Purification and properties of intracellular esterases from Streptococcus thermophilus

Abstract

Two of the three intracellular esterases identified in Streptococcus thermophilus were purified to homogeneity using ammonium sulphate fractionation and three chromatographic steps: anion exchange, hydrophobic interaction and gel filtration. The subunit molecular masses of esterases I and II were ∼34 and ∼60 kDa, respectively. The holoenzyme molecular masses of esterases I and II were ∼50 and ∼60 kDa, respectively, indicating that esterase I could be a dimer and that esterase II was a monomer. Phenylmethylsulphonyl fluoride inhibited the activity of both esterases, but to different degrees. Dithiothreitol, N-ethylmaleimide and EDTA strongly inhibited the activity of esterase I but significantly enhanced the activity of esterase II. Esterase I was active on p-nitrophenyl esters of the short-chain fatty acids from C2 to C10 and esterase II was active on p-nitrophenyl esters of the C2–C6 fatty acids.
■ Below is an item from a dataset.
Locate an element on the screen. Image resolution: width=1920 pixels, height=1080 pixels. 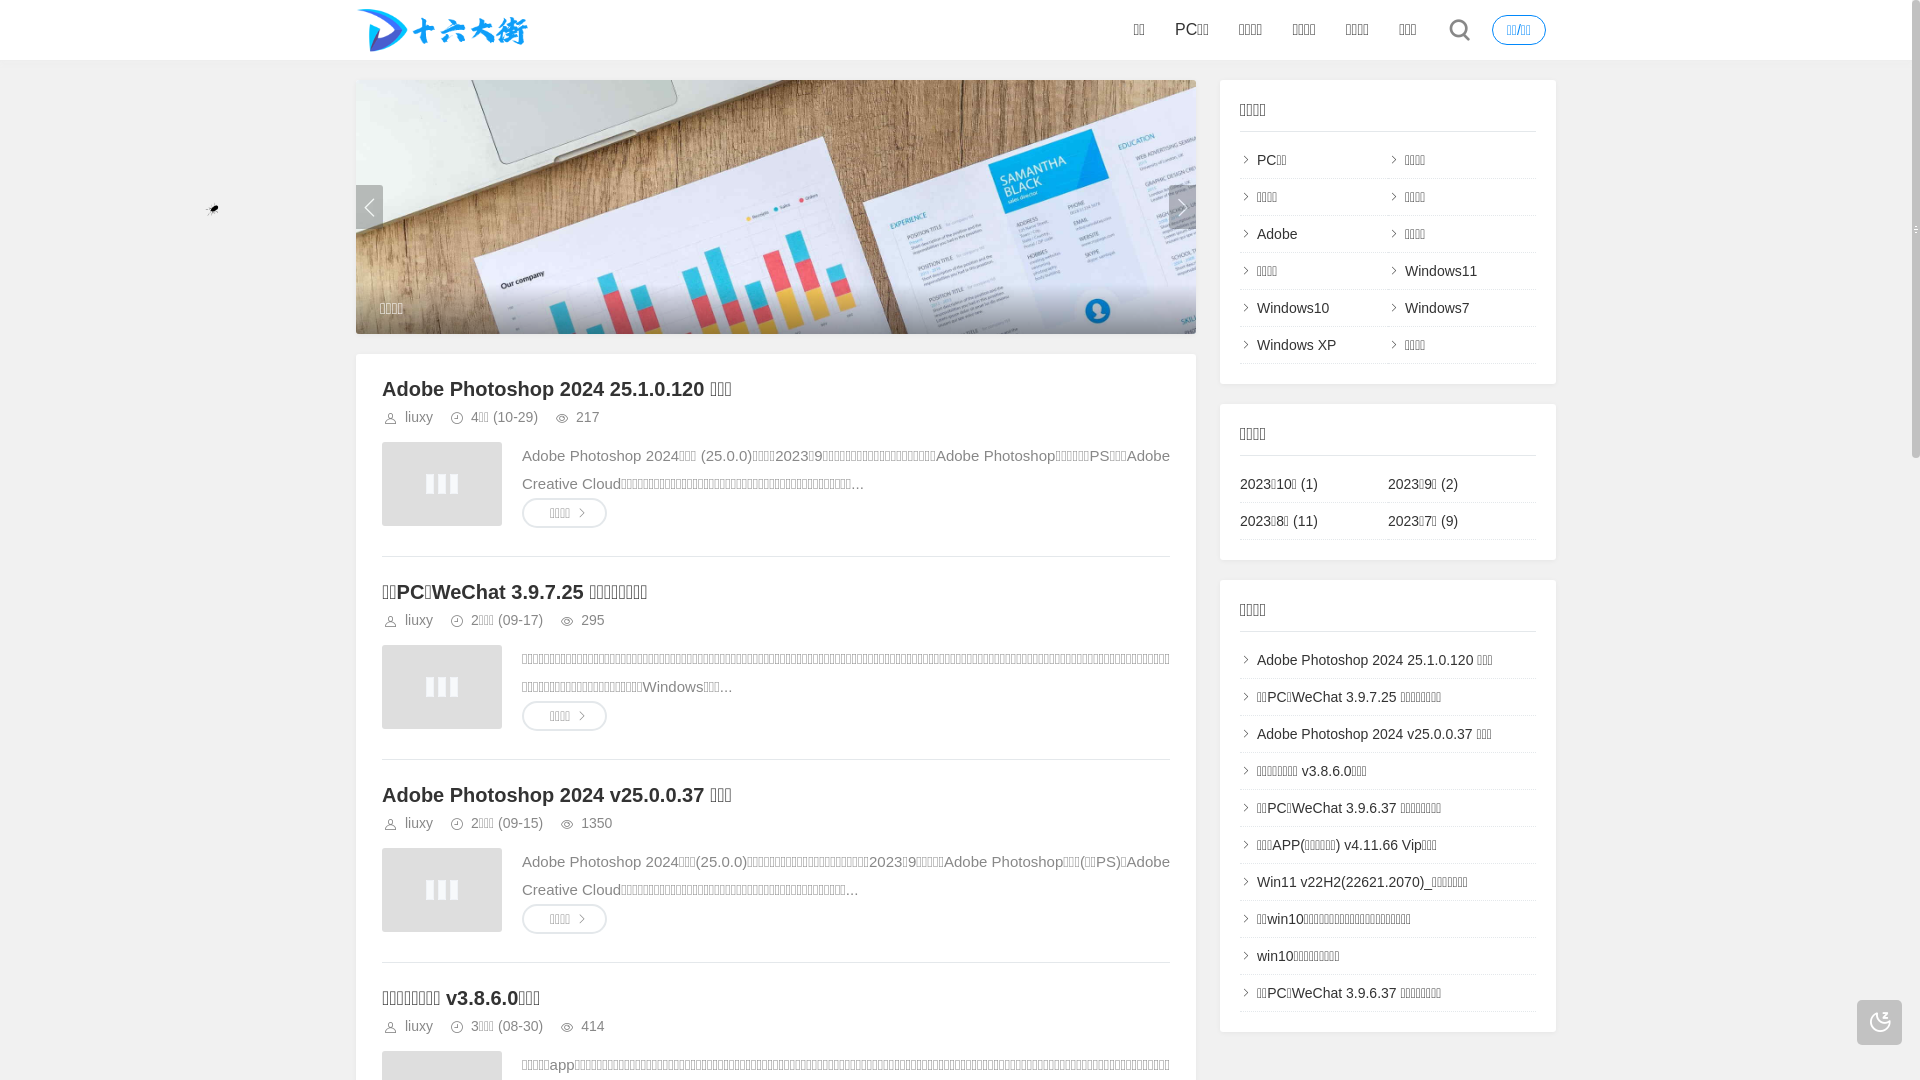
Windows7 is located at coordinates (1438, 308).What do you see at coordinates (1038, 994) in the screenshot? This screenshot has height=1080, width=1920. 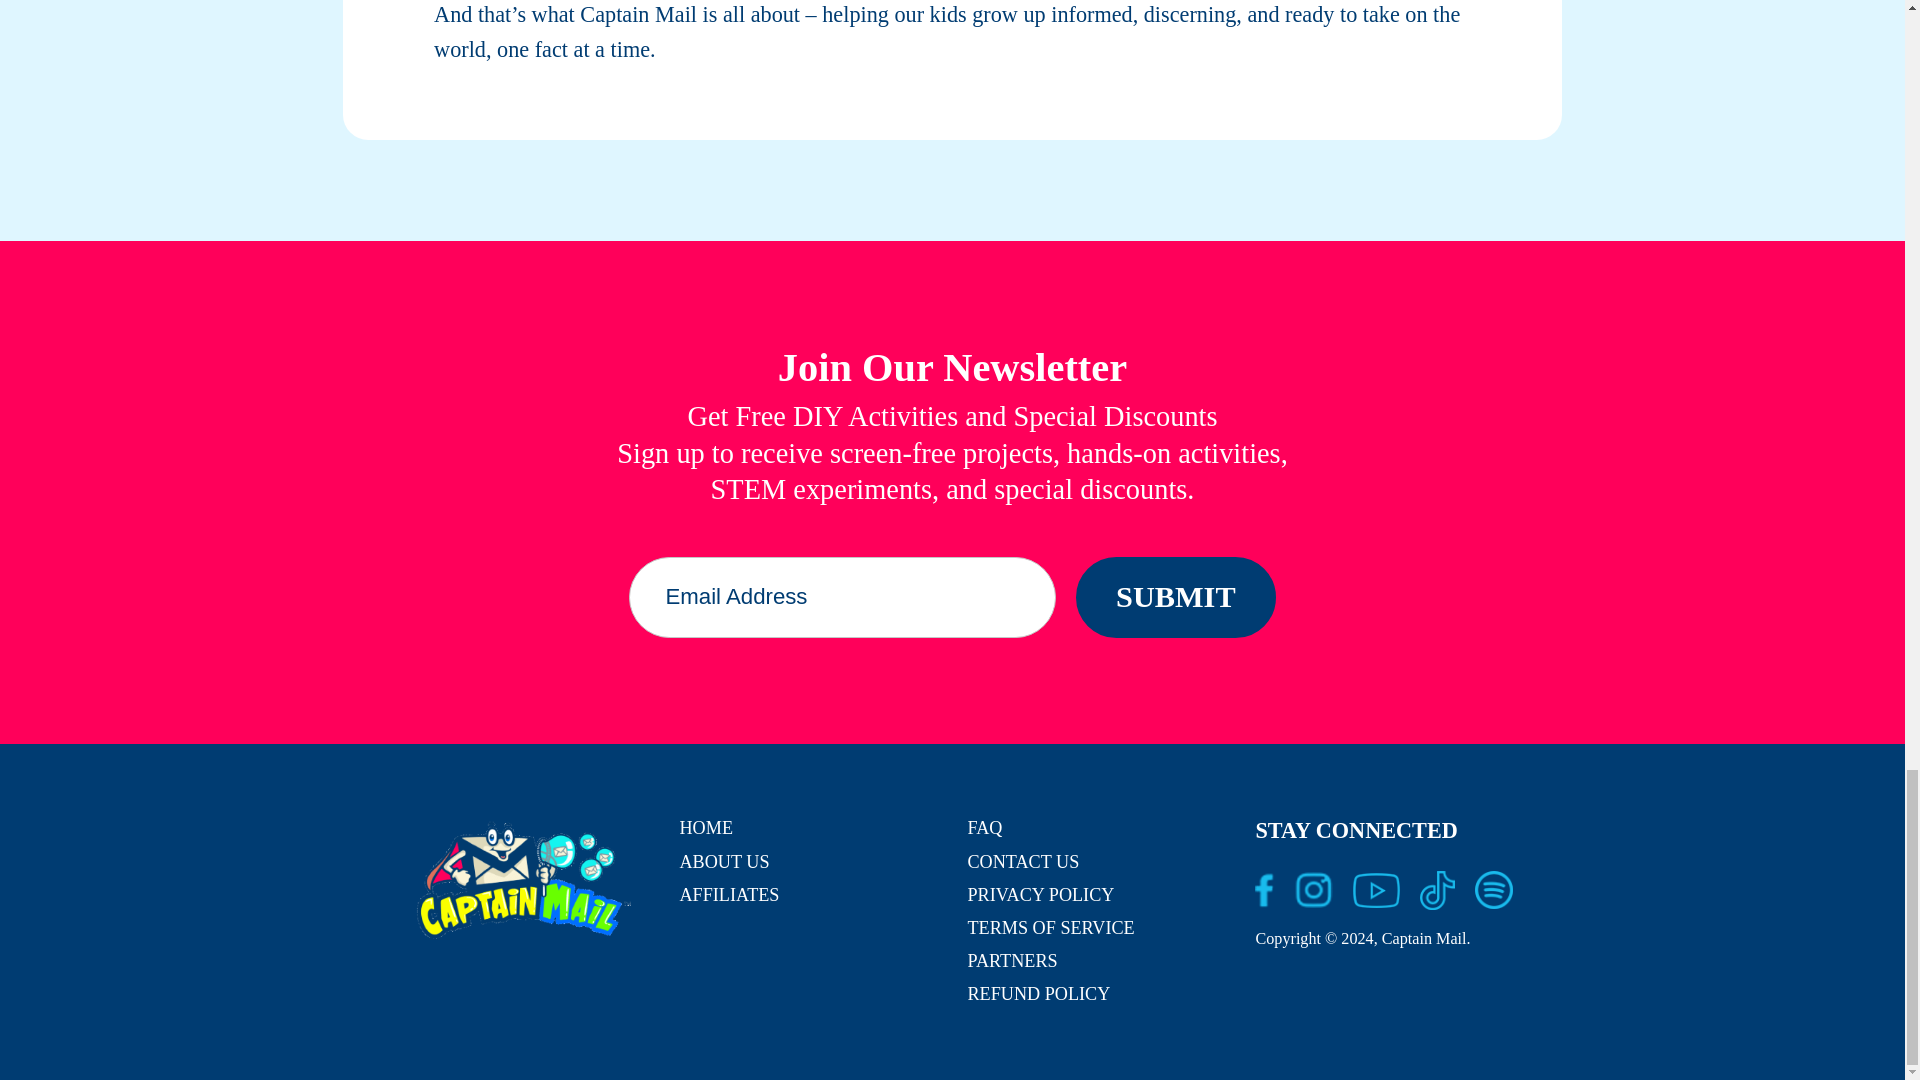 I see `REFUND POLICY` at bounding box center [1038, 994].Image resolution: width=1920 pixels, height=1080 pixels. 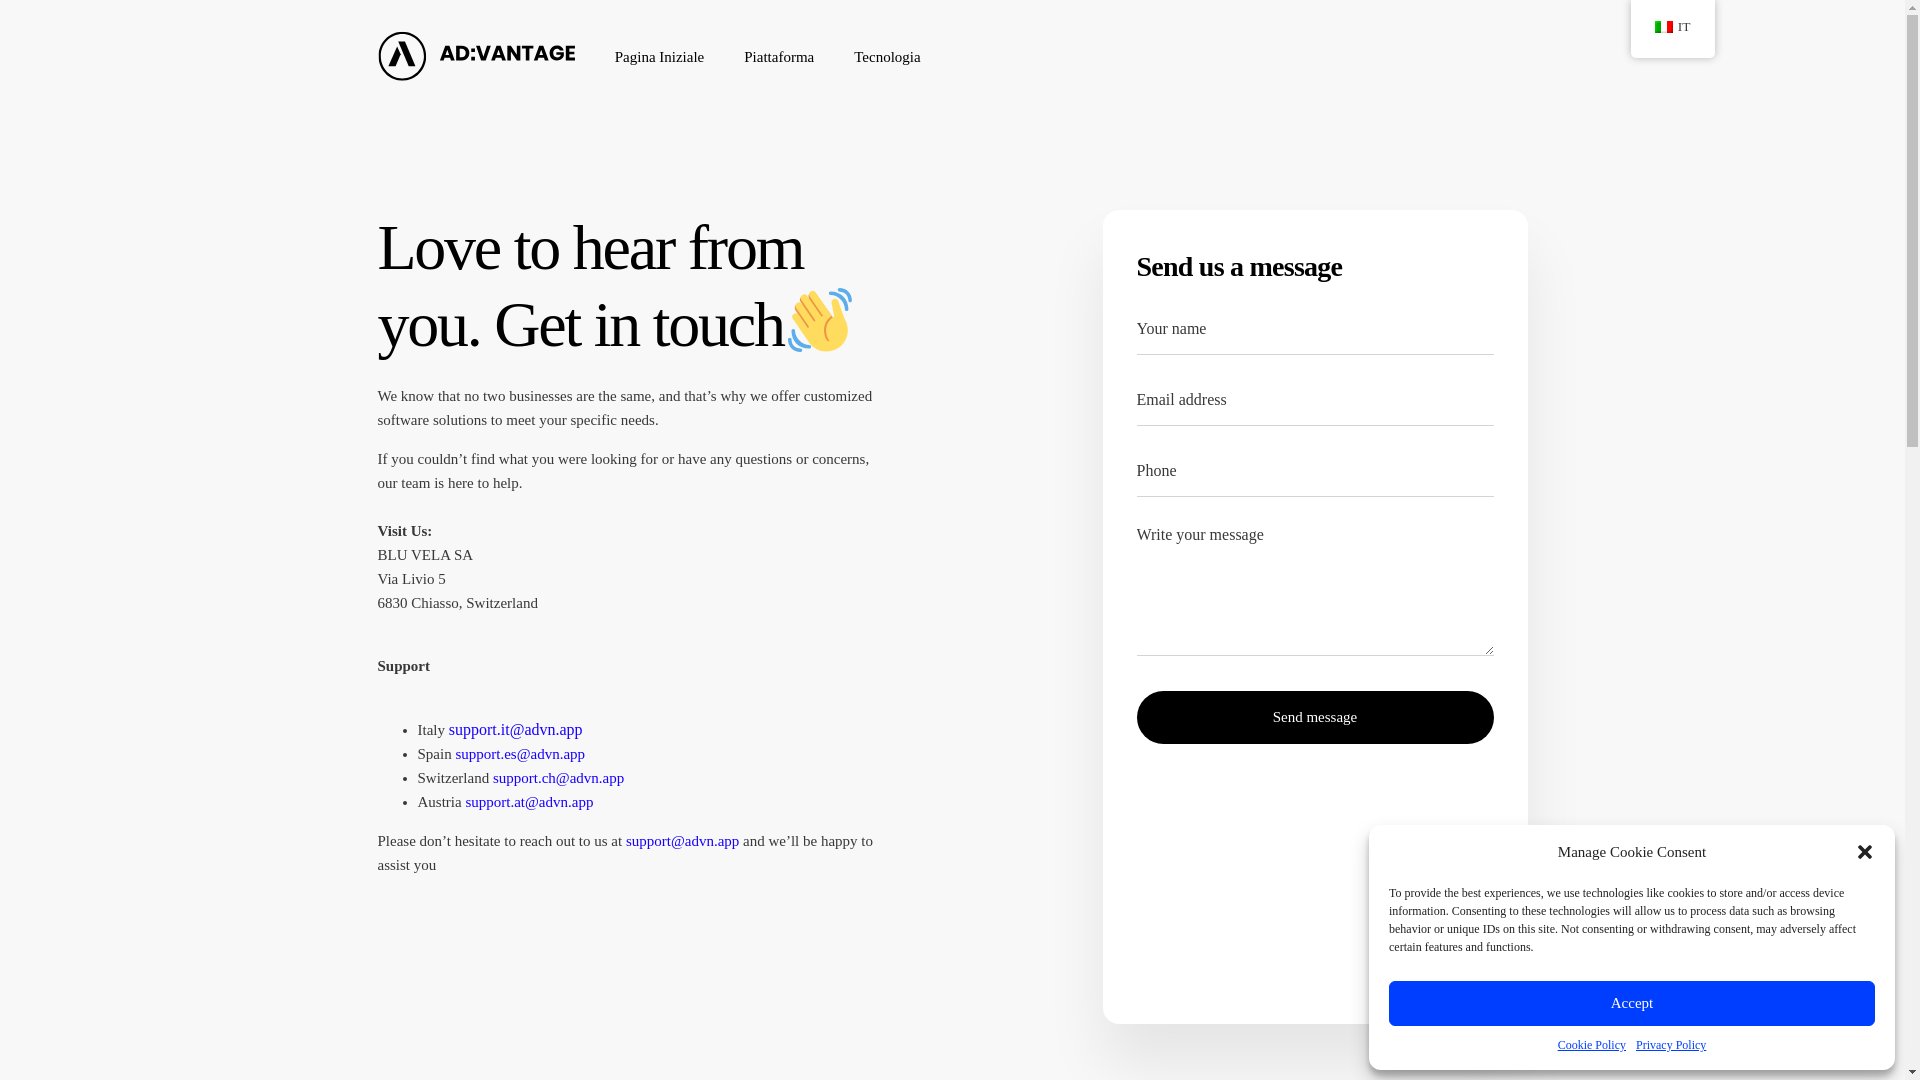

For both enzymes, maximum activity was obtained with p-nitrophenyl butyrate (C4). The Km values of esterase I on p-nitrophenyl esters of C2–C8 fatty acids ranged from 6.7 to 0.004 mm and the corresponding Vmax values ranged from 8.12 to 1.12 μmol min−1 mg−1 protein. The N-terminal amino acid sequences of the two esterases also differed. The major esterase (I), accounting for ∼95% of the total esterase activity, was further characterized. Esterase I was also active against tributyrin (C4), dicaproin (C6) and monoglycerides of up to C14 with maximum activity on monocaprylin (C8). Decreasing pH (from 8.0 to 5.5), temperature (from 37° to 25°C) or water activity (from 0.99 to 0.80) considerably reduced the activity of esterase I, whereas increasing NaCl concentration up to 7.5% (w/v) markedly enhanced the activity of this enzyme. Esterase I may play a role in the development of cheese flavour with respect to lipolysis.